**REQUIREMENT:**
Copy out the rows below verbatim, from the line with "Click the vmw-wks-1402 VM icon" through the line with "Looking at the screenshot, I should [99, 115].", including both of those lines.
--- Start of ENTRIES PROVIDED ---
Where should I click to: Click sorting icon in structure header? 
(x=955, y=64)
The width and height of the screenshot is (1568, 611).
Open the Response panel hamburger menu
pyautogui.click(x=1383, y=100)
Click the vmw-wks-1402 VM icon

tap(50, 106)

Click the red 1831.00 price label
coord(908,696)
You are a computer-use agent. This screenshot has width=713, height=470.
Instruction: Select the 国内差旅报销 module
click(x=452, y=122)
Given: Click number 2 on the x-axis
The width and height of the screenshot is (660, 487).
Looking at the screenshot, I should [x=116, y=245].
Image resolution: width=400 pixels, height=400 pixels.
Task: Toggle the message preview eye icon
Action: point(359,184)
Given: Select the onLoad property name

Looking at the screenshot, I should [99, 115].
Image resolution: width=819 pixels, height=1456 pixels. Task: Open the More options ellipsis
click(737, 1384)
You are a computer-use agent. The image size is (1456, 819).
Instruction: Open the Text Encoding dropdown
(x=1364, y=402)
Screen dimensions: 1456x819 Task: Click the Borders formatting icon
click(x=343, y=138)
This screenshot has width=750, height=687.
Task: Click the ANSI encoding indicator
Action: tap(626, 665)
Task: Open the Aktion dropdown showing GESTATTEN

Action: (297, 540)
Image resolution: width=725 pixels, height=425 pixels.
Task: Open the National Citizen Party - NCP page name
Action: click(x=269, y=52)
--- End of ENTRIES PROVIDED ---
**SOLUTION TO THIS EXERCISE:**
Click the vmw-wks-1402 VM icon

tap(50, 106)

Click the red 1831.00 price label
coord(908,696)
You are a computer-use agent. This screenshot has width=713, height=470.
Instruction: Select the 国内差旅报销 module
click(x=452, y=122)
Given: Click number 2 on the x-axis
The width and height of the screenshot is (660, 487).
Looking at the screenshot, I should [x=116, y=245].
Image resolution: width=400 pixels, height=400 pixels.
Task: Toggle the message preview eye icon
Action: point(359,184)
Given: Select the onLoad property name

Looking at the screenshot, I should [99, 115].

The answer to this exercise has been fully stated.